HESI LPN
HESI PN Exit Exam 2024 Quizlet
1. At the end of a 12-hour shift, the PN observes the urine in a client's drainage bag as seen in the picture. Which action should the PN take next?
- A. Offer to administer a prescribed PRN analgesic
- B. Obtain a finger stick capillary glucose level
- C. Determine if the client's bladder feels distended
- D. Note the most recent white blood cell count
Correct answer: D
Rationale: Noting the white blood cell count is the most appropriate action in this situation. Changes in urine appearance could indicate infection, and assessing the white blood cell count helps in evaluating the possibility of infection. This is crucial for understanding the client's overall condition. The other options are not directly related to assessing infection based on urine appearance. Offering analgesics, checking glucose levels, or determining bladder distention may not address the underlying issue of a potential infection.
2. A child with glomerulonephritis is admitted in the acute edematous phase. Based on this diagnosis, which nursing intervention should the nurse plan to include in the child's plan of care?
- A. Recommend parents bring favorite snacks
- B. Encourage ambulation daily to the playroom
- C. Measure blood pressure every 4 to 6 hours
- D. Offer a selection of fresh fruit for each meal
Correct answer: C
Rationale: The correct answer is to measure blood pressure every 4 to 6 hours. Monitoring blood pressure frequently is crucial in managing glomerulonephritis, as hypertension is a common complication during the acute edematous phase. Choice A is incorrect as it does not address the specific needs of a child with glomerulonephritis. Choice B is incorrect as excessive activity may not be suitable during the acute phase, as rest and monitoring are more important. Choice D is incorrect as the focus should be on monitoring vital signs rather than meal options.
3. The nurse is assisting with the admission of a young adult female Korean exchange student with acute abdominal pain. Although the client has been able to easily answer questions, when asked about sexual activity, she looks away. What action should the nurse take?

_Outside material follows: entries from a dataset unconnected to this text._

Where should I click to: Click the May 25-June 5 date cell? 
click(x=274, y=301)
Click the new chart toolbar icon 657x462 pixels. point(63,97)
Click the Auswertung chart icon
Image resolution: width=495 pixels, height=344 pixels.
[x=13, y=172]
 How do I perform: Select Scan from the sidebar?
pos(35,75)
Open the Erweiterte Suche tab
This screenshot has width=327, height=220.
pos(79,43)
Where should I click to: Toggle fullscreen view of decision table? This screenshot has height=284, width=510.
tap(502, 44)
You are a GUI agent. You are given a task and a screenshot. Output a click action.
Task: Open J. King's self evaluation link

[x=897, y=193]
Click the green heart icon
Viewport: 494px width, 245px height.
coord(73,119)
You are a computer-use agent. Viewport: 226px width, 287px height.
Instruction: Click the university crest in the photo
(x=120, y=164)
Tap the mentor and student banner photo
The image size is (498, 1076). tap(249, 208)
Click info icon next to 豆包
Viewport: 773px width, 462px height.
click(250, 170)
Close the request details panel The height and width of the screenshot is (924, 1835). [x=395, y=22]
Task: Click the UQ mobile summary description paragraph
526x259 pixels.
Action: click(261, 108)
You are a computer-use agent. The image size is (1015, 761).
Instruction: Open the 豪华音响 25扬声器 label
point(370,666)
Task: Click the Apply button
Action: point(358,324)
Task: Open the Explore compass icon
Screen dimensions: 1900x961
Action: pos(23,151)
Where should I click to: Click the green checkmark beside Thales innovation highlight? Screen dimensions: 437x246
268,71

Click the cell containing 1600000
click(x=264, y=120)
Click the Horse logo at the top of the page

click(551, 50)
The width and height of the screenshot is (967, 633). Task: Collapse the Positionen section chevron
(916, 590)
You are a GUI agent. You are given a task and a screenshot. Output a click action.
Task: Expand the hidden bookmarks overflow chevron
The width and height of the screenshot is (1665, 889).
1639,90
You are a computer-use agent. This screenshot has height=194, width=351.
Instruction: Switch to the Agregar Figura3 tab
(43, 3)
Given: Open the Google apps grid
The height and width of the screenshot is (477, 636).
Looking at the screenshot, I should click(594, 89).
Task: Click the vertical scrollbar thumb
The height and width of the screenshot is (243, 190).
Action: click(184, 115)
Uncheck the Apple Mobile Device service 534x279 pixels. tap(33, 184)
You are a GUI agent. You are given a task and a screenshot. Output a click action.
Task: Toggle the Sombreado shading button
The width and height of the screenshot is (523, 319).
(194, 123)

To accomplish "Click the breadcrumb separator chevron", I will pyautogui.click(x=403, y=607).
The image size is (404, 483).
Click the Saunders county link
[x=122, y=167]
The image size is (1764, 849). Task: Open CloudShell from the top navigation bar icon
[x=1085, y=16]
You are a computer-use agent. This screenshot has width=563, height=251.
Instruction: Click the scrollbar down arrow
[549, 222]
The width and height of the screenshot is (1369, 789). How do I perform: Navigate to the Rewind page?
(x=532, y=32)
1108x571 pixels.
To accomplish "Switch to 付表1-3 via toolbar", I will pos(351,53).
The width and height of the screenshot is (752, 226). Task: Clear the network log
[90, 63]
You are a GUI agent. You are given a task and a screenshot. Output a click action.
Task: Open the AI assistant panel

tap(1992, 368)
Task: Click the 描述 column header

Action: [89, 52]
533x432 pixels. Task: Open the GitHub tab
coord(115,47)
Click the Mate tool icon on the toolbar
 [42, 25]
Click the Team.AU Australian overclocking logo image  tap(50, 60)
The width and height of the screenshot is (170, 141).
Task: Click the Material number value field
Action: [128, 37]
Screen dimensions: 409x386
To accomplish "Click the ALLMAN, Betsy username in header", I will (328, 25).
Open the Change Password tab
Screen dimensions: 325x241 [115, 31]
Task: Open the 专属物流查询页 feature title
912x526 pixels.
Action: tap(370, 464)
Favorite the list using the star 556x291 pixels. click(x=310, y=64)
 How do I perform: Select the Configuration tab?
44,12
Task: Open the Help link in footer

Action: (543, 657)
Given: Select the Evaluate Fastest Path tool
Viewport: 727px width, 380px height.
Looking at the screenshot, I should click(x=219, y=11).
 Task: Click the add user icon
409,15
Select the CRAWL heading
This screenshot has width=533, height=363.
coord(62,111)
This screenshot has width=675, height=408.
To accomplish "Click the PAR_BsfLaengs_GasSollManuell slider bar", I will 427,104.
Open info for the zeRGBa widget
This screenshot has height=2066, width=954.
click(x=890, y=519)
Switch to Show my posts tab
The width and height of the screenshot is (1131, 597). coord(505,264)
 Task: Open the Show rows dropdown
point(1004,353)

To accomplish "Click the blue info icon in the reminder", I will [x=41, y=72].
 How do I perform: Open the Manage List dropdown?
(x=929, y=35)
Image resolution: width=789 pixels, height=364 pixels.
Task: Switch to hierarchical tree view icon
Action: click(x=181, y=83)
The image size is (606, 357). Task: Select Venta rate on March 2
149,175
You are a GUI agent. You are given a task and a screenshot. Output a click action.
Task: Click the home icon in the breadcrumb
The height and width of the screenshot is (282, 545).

- A. Omit the section of the assessment form
- B. Ask her if she would like an interpreter to help her understand the question
- C. Reword the question to make it more culturally sensitive
- D. Observe the client's response when asked a different question
Correct answer: D
Rationale: Observing the client's response to another question is the most appropriate action in this scenario. By doing so, the nurse can assess whether the client's discomfort is due to cultural sensitivity or a misunderstanding. This approach allows the nurse to proceed with sensitivity and respect, ensuring effective communication. Option A is incorrect because omitting the section of the assessment form may result in missing crucial information relevant to the client's condition. Option B jumps to assumptions about a language barrier without confirming it first. Option C focuses on rewording the question without addressing the underlying issue causing the client's discomfort, which may not necessarily be due to a lack of understanding.
4. During a blood transfusion, which sign or symptom should prompt the healthcare provider to immediately stop the transfusion?
- A. Slight increase in blood pressure
- B. Elevated temperature and chills
- C. Mild nausea
- D. Slight headache
Correct answer: B
Rationale: The correct answer is B: Elevated temperature and chills. These symptoms are indicative of a transfusion reaction, which can be severe and life-threatening. It is crucial to stop the transfusion immediately and notify the healthcare provider for further assessment and management. Elevated temperature and chills are classic signs of a transfusion reaction, specifically indicating a possible febrile non-hemolytic reaction. Choice A, a slight increase in blood pressure, is not typically a reason to stop a transfusion unless it is a significant sudden increase. Mild nausea (Choice C) and a slight headache (Choice D) are common side effects of blood transfusions and are not primary indicators of a transfusion reaction that require immediate cessation of the transfusion.
5. A nurse who receives a patient in the operative suite prior to the actual surgery is in charge of the patient’s care. Which of the following is NOT a task related to the nurse’s intraoperative care?
- A. Go over the surgical procedure with the patient before he or she is anesthetized
- B. Strictly adhere to asepsis during all intraoperative procedures
- C. Provide emotional support to the patient and their family
- D. Monitor the patient’s physical status
Correct answer: A
Rationale: The correct answer is A. Going over the surgical procedure with the patient is typically done preoperatively, not intraoperatively. Intraoperative tasks of a nurse involve strictly adhering to asepsis during procedures, monitoring the patient's physical status, and providing emotional support to the patient and their family during the surgery. Choices B, C, and D are all tasks that are directly related to the nurse's responsibilities during the intraoperative phase of care.